Son frère, beaucoup trop impressionnable, n'aurait jamais réussi à garder ses distances. Non pas, bien sûr, qu'il éprouvât lui-même de la difficulté à le faire... Et de toute façon, il n'était là que pour essayer d'obtenir de Math Alvarez les informations dont il avait besoin : il n'allait pas prendre le risque de tout compromettre en cédant aux charmes de cette Sakura.

Bon Dieu, que lui arrivait-il ? se demanda Sakura avec angoisse. Elle avait vingt-huit ans, elle était mûre, responsable, sensée, et elle ne se comportait jamais ainsi avec les hommes. Il est vrai qu'ils ne lui faisaient jamais autant d'effet que celui-ci... Mais c'était la situation, et non pas lui, personnellement, qui était à l'origine de cette étrange réaction. Avec un peu de gêne, elle repensa à la vague de chaleur soudaine et délicieusement érotique qui l'avait inondé quelques instants plus tôt. Elle en gardait une sorte de fourmillement, qui s'intensifiait chaque fois qu'elle s'approchait un peu trop de Sasuke. C'était comme si elle ne pouvait s'en empêcher : il l'attirait comme un aimant.

Elle leva les yeux vers le ciel gris de décembre et fit la grimace. Il s'était mis à pleuvoir et le bitume du trottoir était mouillé... Et donc dangereusement glissant pour qui avait le malheur de porter des escarpins à semelles de cuir, comprit-elle en perdant soudain l'équilibre.

Sasuke la retint juste à temps. Elle sentit la force de sa poigne à travers le tissu de son manteau et du pull léger qu'elle portait en dessous. Elle sentit aussi sa chaleur... Et elle eut brusquement du mal à respirer. Qui aurait cru qu'un subtil parfum d'eau de Cologne, si subtil qu'elle devait sans cesse se retenir de se pencher vers Sasuke pour mieux le humer, puisse l'étourdir à ce point ?
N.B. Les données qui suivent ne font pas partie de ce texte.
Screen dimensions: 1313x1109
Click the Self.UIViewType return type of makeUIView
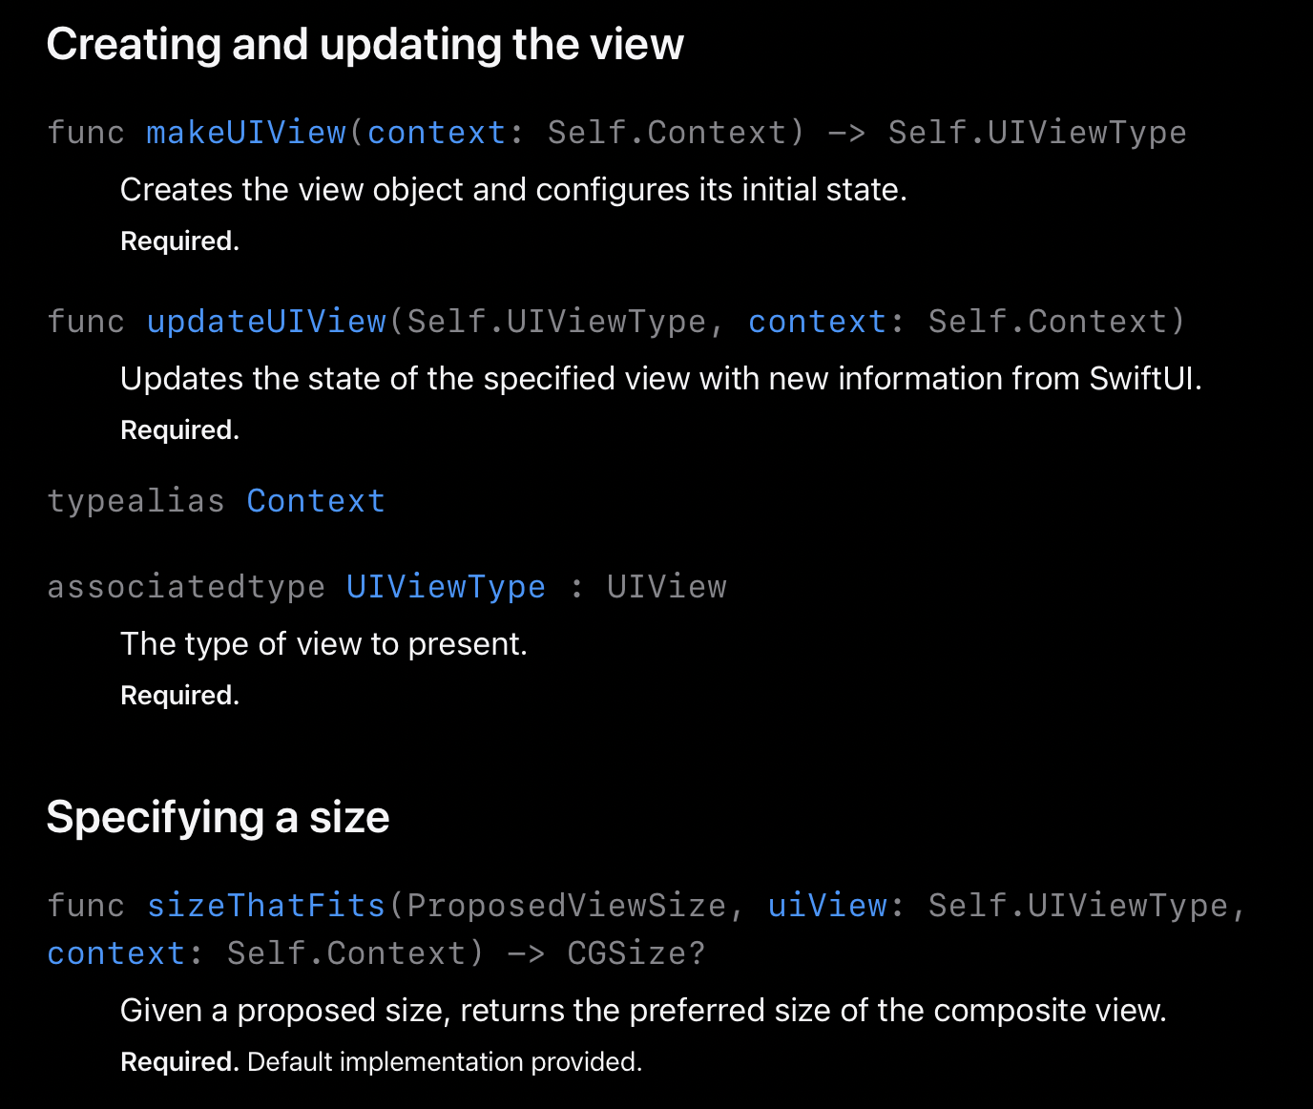(1036, 132)
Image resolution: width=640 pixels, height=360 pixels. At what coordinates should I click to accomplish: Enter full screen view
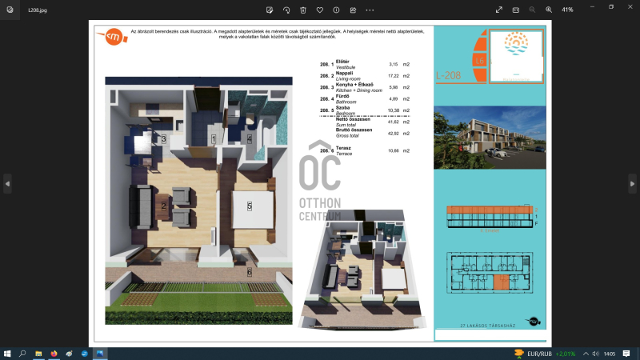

Sakura leva la tête pour le remercier. Il avait le visage baissé vers elle. Ellr cligna des paupières et ne put s'empêcher de regarder son nez, sa bouche... Elle avait elle même les lèvres si sèches, tout à coup, qu'elle fut tentée de les humidifier du bout de la langue.

- Je n'ai pas toute la journée, hein...

La voix impatiente du chauffeur ramena Sakura à la réalité. Elle remercia Sasuke et monta dans le taxi, dont il lui avait ouvert la portière. Il s'installa côté d'elle.

Sai n'aurait jamais su comment réagir face à cette femme, se dit Sasuke comme le taxi démarrait. Bon sang, la façon dont elle venait de regarder sa bouche avait déclenché en lui le genre de réaction physique qu'il n'avait pas connu depuis l'adolescence. Une fois assis dans l'ombre opportune de la voiture, il ajusta discrètement sa veste de façon à dissimuler le haut de son pantalon, et la manifestation trop concrète de son excitation.

- Vous devriez me confier votre passeport et les billets, suggéra-t-il. Après tout, je suis votre escorte.

- Mon fiancé, corrigea Sakura.

- Votre... Pardon ?

- Vous avez reçu mon courriel, n'est-ce pas ? Celui dans lequel je vous expliquait la situation, et le rôle vous devriez jouer ?

Sasuke remarqua tout à coup qu'elle portait un solitaire au majeur de la main gauche.

- J'avais compris que vous m'engagiez comme escorte, répliqua-t-il froidement. S'il y a du changement...

Sakura n'aimait pas ce qu'elle lisait dans ses yeux, ce cynisme qui n'impliquait ni respect, ni affection pour elle. Mais elle ne perdit pas son sang-froid.

- J'ai besoin que vous vous fassiez passer pour mon fiancé, expliqua-t-elle. C'est la raison même pour laquelle nous partons ensemble à Konoha.

- Vraiment ? Je croyais que nous y allions pour assister à un mariage.

Il avait décidé de se montrer contrariant.

- Nous y allons, en effet, pour assister à un mariage, répliqua-t-elle. Le mariage de ma mère. Le problème, c'est que, pour une raison qui m'échappe, elle a cru nécessaire de raconter à son futur époux que j'avais un fiancé. Résultat, bien sûr, il nous a invités tous les deux à la cérémonie, mon fiancé fantôme et moi, et ma mère a l'impression qu'elle est perdue si je ne viens pas accompagnée.

- Je vois, lâcha Sasuke.

Il ne s'était pas trompé, la situation n'était pas nette.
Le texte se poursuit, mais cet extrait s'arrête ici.